WHAT YOU NEED TO DO |
Exactly as they appear, please output the lines from the one with "Image resolution: width=1248" through the end of the material, without pictures.
(PROVIDED RECORDS)
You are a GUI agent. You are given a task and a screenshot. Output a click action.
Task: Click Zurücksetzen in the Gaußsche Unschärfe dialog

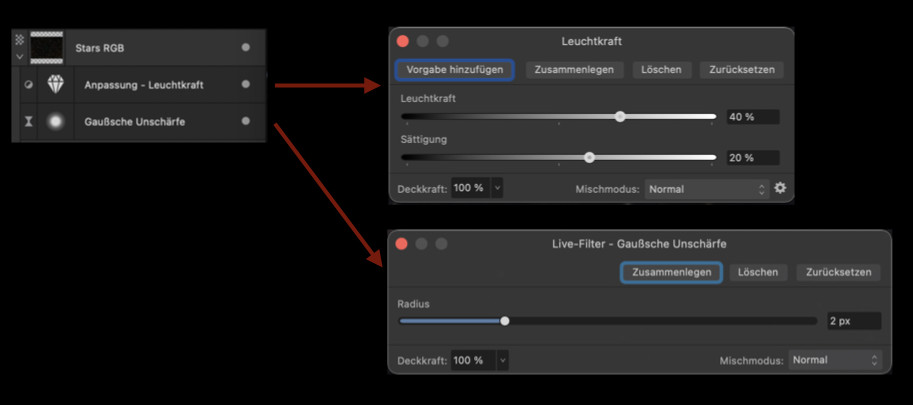[838, 272]
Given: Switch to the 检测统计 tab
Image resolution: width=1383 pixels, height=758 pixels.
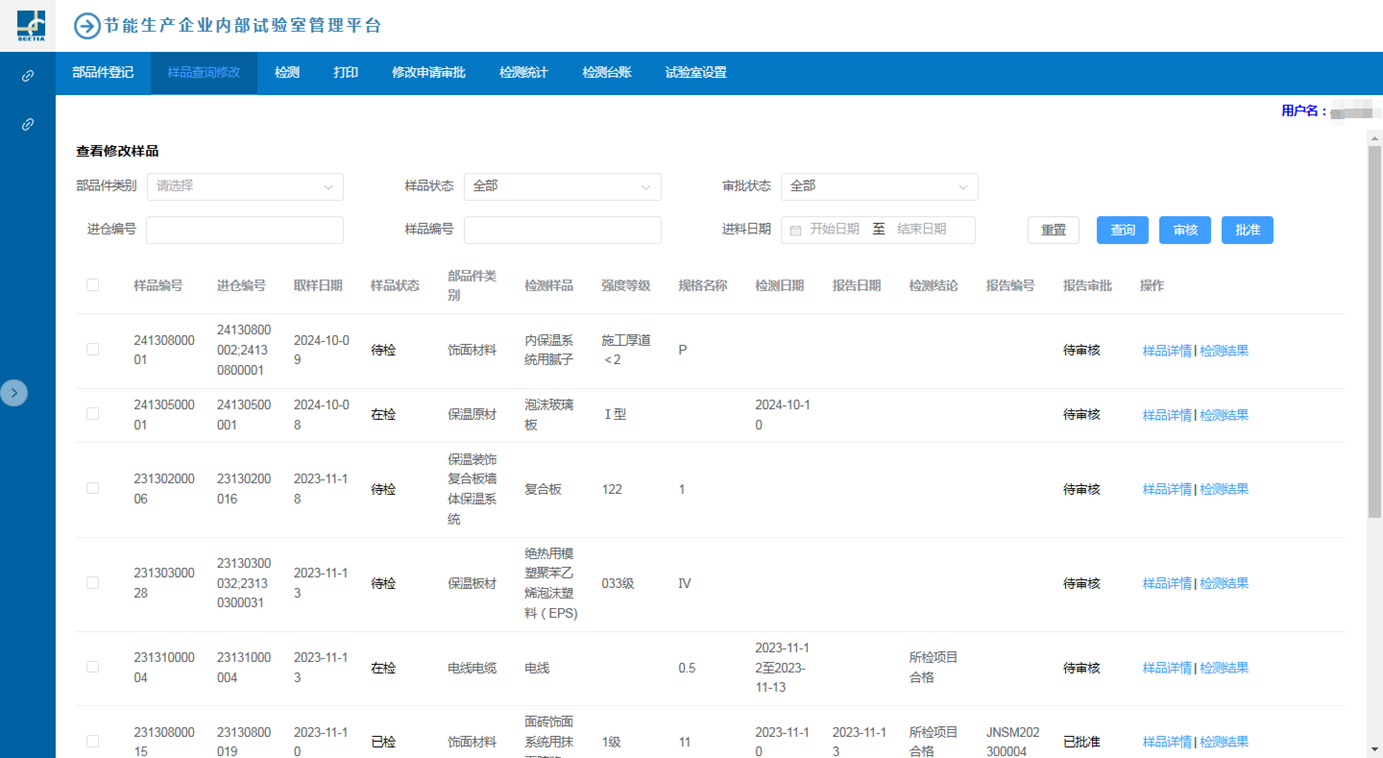Looking at the screenshot, I should (x=523, y=73).
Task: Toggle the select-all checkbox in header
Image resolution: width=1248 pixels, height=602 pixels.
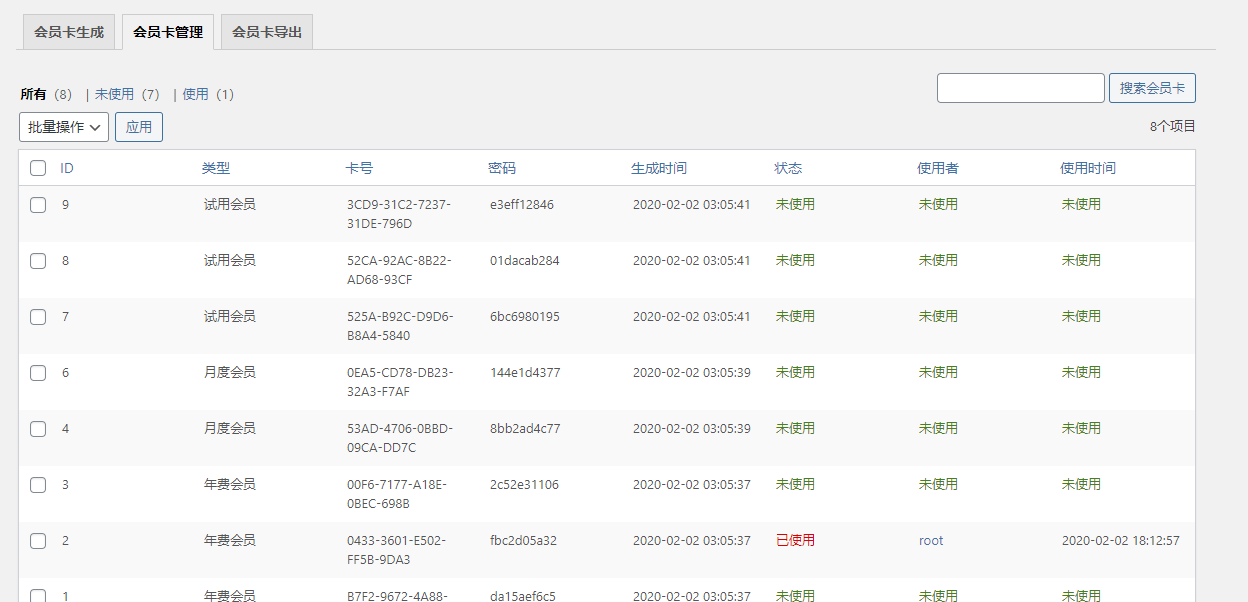Action: (38, 168)
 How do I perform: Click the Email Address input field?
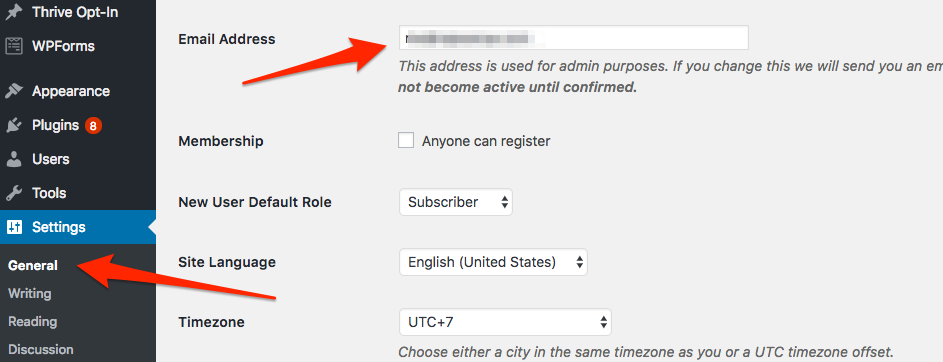point(574,37)
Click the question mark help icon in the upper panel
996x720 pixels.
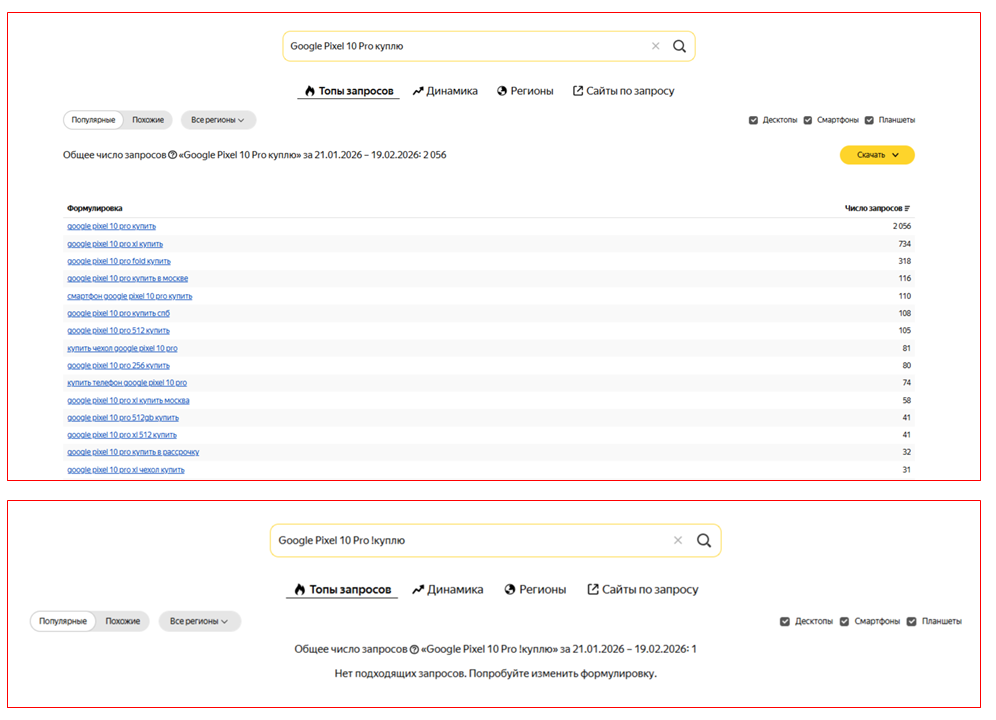coord(172,155)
(End PROVIDED RECORDS)
ANSWER TO THIS TASK |
Image resolution: width=1248 pixels, height=602 pixels.
Action: (38, 168)
 How do I perform: Click the Email Address input field?
point(574,37)
Click the question mark help icon in the upper panel
996x720 pixels.
coord(172,155)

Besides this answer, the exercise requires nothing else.